InuYasha seemed to have spent the last ten seconds attempting to restart his heart, and now seized the menu in that manner of I'm-trying-to-not-look-panicky-but-I-haven't-picked-something-out-yet-so-I'm-panicking-like-there's-no-tomorrow clumsiness.

'Give the poor fool a minute to decide,' Kikyou said a little pityingly, and three sets of eyes shot her dirty looks. 'What sort of white wine would you recommend to go with my meal?'

As the two women conversed, InuYasha stared blankly down the list of the laminated menu, before glancing over in Kagome's direction pitifully.

She flapped a hand at him to get his attention, then held up eight fingers obviously. Working here was suddenly having it's advantages.

'So have you made a decision yet, sir?' Yuka questioned politely, interrupting his frowned look at Kagome.

'Uh, number, eight?' InuYasha said hesitantly, obviously hoping that would make more sense to the waitress than it did to him.

'That's the meatlovers pizza?'

He looked pleasantly surprised. 'Er, that's the one. Thanks.' He glanced sideways to make sure that the gratitude was sent on two directions, rather than one.
'I'll bring it out to you shortly.' Yuka smiled, obviously more towards him rather than his more unpleasant counterpart.

Kikyou however turned her attention onto him, leaning forward slightly and lacing her fingers together under her chin. 'So, what do you do for fun?'

InuYasha stared at her for a moment, her questioning behaviour suddenly polar oppposing her previous speech.

He exchanged a quick glance with Kagome, who was thankfully directly behind his date and could never have noticed their exchanges, before leaning foreward himself. 'Uh, I play video games, I guess? I read, and I'm on a baseball team?'

'Why the questioning responses? Are you not sure?' Kikyou responded promptly.

'No, I'm sure.' He shifted uneasily. 'I also part time as a martial arts teacher at a dojo.'

'You're very well spread.' The way she said it, Kagome could almost see the girl fluttering her eyelashes at him.

'Something in your eye?' InuYasha responded, looking at her blankly.

'Ah, no,' she replied, sitting up straight. 'Do you have a speciality in martial arts?'

'Not really, I did a specialised division as a kid which covers a broad range of types of martial arts, so I just grabbed all the official titles I could while I was at it.'

'I see.'

Kagome withdrew her attention from that date, as it seemed to be picking up again.

She checked her phone again. She'd been waiting two hours now, it was just gone eight.

She stirred her drink listlessly. She'd have to remind Ginta, the bus boy, to make sure that glassware comes out like new, or not at all. It's how customer service works, after all.

Out of the corner of her eye, she saw movement heading towards her. She looked up, to see it was her manager for the evening, and he was looking deceptively cheerful as always.

'Kagome!' He exclaimed as soon as he was in earshot, which wasn't exactly subtle. 'What are you doing here? I thought you said you had plans tonight, you can't have come back to this place willingly.' He grinned at her, and leant against her table casually, just ever so slightly closer than what was comfortable.

Despite the universal rule against fraternising with colleagues, Kouga never seemed to have any problems with showing interest in his full-time-but-not-paid-it waitress.

'I have a date, Kouga.' Kagome said, as firmly as she could.

'But you've been sitting here for two hours. I heard Yuka mention it. Surely they can't be running this late.' He smiled at her. 'Or are you waiting for me? I suppose I could take a few minutes out of my schedule for this evening for-'

'No, Kouga. I'm waiting for Hojo. I've told you about him. He shouldn't be too much longer. He said he was running late.' A lie, but that was not something someone like Kouga had to know.
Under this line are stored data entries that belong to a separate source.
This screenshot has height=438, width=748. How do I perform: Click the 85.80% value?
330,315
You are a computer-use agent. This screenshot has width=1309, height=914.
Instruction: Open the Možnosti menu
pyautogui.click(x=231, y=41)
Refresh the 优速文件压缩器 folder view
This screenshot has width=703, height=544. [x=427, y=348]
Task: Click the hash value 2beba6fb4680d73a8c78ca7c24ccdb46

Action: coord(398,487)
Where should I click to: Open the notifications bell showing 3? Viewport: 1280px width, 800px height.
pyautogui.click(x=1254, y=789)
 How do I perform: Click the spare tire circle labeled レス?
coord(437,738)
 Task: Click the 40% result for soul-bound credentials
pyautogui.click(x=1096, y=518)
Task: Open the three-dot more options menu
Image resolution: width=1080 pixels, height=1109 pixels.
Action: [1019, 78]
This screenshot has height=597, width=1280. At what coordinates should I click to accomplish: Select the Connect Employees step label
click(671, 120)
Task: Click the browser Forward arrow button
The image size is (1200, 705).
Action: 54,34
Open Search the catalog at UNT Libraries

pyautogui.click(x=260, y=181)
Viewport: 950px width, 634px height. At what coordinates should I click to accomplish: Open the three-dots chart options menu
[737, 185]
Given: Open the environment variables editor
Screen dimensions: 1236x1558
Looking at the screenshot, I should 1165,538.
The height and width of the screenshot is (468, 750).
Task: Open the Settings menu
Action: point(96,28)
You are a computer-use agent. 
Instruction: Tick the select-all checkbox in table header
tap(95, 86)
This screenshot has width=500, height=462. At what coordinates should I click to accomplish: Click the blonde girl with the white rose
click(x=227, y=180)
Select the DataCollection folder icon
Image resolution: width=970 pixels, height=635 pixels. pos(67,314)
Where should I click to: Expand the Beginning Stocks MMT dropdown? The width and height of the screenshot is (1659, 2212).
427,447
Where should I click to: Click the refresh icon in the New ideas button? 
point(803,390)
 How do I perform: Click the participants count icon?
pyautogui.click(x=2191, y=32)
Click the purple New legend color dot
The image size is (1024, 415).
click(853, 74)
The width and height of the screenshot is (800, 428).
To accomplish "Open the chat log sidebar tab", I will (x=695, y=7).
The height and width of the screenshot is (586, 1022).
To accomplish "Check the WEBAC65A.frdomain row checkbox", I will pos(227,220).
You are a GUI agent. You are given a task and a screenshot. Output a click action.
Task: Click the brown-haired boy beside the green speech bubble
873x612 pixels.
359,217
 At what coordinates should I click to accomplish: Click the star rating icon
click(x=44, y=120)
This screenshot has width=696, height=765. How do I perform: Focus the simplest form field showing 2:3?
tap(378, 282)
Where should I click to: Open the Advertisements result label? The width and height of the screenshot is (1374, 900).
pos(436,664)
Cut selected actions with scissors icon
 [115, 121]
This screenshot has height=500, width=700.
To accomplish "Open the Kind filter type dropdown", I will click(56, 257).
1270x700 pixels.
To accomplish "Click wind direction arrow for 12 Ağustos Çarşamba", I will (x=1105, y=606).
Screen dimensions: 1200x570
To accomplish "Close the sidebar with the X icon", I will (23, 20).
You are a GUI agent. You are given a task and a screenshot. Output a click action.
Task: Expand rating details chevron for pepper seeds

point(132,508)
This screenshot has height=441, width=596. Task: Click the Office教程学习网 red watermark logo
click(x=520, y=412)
'Ah, yes. The little boy who thinks he's good enough to go out with an angel like you.' Kouga sneered slightly.

'He's a very nice person. You should know, you've met him.' Kagome said coldly.

'"Nice"? Nice doesn't treat you right. Nice isn't surprising. Nice is monotonous, and boring.'

'That's an unusually big word, for you.' Kagome replied, her eyes narrowing slightly. Hojo may have been a, well, Kagome couldn't sum him up in a few words on the fly like that, but he did have perhaps, maybe, enough dignity left in her books that she wasn't about to let him be unjustly bad-mouthed.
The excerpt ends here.